North Korea launched a long-range rocket over Japan early Sunday, drawing swift international condemnation and triggering an emergency meeting of the UN Security Council. State-run Korean television later reported that the Kwangmyongsong-2 satellite was successfully circling in orbit.
Gilboa, a member of Bar-Ilan's Program on Conflict Management and Negotiation, deemed the launch a feat for Pyongyang and a test for Obama, adding that the key to neutralizing the tensions with North Korea lies with China, since Beijing is the only regional force capable of exercise any leverage on its wayward neighbor.
"We can expect Obama's reaction on Wednesday, when he meets with Chinese President Hu Jintao in Washington. If Beijing chooses to do nothing it risks a strong disagreement with Washington, and therefore Obama's first test of leadership will be the nature of the measures he will able to convince China to use against North Korea
"I'm sure he will pressure China to take certain steps, as well as demand certain explanations regarding Iran."
While the US administration's response to Pyongyang's move is still pending, Beijing's reaction was moderate, as Foreign Ministry Spokeswoman Jiang Yu called on all sides "to keep calm, exercise restraint and cooperate in order to keep the peace in the region."
Tehran via Pyongyang
The international community is well aware of the fact that the way the Obama administration will choose to deal with North Korea will undoubtedly set the tone for its future dealings with Iran.
Both nations are in strife with the West over their nuclear ambitions, but unlike Iran, North Korea is a self-proclaimed nuclear power which has held atomic weapons tests. Pyongyang eventually yielded to the international community's demand to disarm, but so far has failed to do so.
Both the Islamic Republic and the Far East power have also refused to obey Security Council orders concerning their various military activities – Iran by refusing to shut down its nuclear program and North Korea by refusing to cease its ballistic missile testing.
A brazen move. The launch (Photo: Reuters)
"The world wants to stop both nations from getting nuclear weapons," said Gilboa. "This will be a test of Obama's ability to translates his statements into actions and demonstrate the principle of international cooperation. If he fails to act against North Korea now, he can forget about acting against Tehran. The entire world is watching and waiting."
If the American president succeeds in ensuring a biting Security Council resolution against Pyongyang – one which will include harsh sanctions – he would be sending an important message, added Gilboa.
"He has to mass a firm coalition on the matter among the UN nations tasked with dealing with the North Korean nuclear program, namely China, Japan, Russia and South Korea."
Ironically, the Kwangmyongsong-2 satellite was launched into orbit just hours before Obama was to make a speech about the need for nuclear disarmament.
North Korea agreed to disarm in 2007, in exchange for vast diplomatic and financial incentive, but the communist nation has failed to hold up its end of the deal.

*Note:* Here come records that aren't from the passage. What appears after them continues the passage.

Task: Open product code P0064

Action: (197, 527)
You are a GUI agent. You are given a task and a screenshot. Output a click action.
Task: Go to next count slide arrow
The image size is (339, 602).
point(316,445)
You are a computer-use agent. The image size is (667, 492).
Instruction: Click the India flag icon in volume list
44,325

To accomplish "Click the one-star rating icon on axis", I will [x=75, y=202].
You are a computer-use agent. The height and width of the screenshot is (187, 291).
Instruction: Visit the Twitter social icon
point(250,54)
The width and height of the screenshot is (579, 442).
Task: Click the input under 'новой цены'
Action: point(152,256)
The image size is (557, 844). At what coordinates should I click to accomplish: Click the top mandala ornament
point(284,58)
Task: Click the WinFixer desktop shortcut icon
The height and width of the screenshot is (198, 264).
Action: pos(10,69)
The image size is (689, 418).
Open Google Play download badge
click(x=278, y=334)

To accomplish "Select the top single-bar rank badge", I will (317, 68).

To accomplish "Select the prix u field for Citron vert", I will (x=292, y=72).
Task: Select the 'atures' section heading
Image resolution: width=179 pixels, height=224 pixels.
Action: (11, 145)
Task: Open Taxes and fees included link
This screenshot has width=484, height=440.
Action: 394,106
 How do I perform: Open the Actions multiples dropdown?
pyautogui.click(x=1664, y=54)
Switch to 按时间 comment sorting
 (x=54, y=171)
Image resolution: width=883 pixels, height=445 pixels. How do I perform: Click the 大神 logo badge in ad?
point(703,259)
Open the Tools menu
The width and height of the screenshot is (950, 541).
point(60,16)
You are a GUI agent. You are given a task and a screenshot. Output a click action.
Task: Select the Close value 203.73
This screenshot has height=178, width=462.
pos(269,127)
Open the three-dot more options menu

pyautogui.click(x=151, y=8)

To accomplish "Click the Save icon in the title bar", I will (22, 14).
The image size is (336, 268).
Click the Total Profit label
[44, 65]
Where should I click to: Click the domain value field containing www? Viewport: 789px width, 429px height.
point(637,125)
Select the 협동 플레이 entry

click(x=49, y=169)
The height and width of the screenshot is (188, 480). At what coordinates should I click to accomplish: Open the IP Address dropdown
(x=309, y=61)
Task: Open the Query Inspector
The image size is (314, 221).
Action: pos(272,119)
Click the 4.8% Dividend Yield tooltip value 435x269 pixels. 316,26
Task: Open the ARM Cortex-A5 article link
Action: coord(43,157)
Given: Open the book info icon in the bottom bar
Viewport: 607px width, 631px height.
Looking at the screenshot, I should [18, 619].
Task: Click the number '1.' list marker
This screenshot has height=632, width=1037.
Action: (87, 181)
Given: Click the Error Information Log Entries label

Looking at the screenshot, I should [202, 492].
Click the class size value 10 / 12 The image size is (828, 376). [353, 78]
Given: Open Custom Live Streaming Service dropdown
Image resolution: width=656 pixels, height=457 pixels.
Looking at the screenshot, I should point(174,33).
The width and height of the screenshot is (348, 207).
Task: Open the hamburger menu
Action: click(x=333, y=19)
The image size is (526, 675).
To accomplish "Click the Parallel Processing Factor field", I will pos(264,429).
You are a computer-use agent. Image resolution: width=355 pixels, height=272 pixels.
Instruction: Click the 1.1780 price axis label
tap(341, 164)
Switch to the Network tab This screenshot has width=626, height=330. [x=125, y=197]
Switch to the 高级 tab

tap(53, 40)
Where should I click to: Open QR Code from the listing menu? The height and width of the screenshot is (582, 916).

Furthermore, its involvement in building the suspected nuclear reactor in Syria, bombed by Israel in late 2007, indicates it is still a threat, weapons distribution wise.
"Obama was called to deal with this crisis after a successful European visit," concluded Gilboa. "He demonstrated leadership and made valid demands on the financial crisis and the Afghanistan fronts, but NATO and the G-20 are here comfort zones, while Iran and North Korea are foreign, dangerous ones."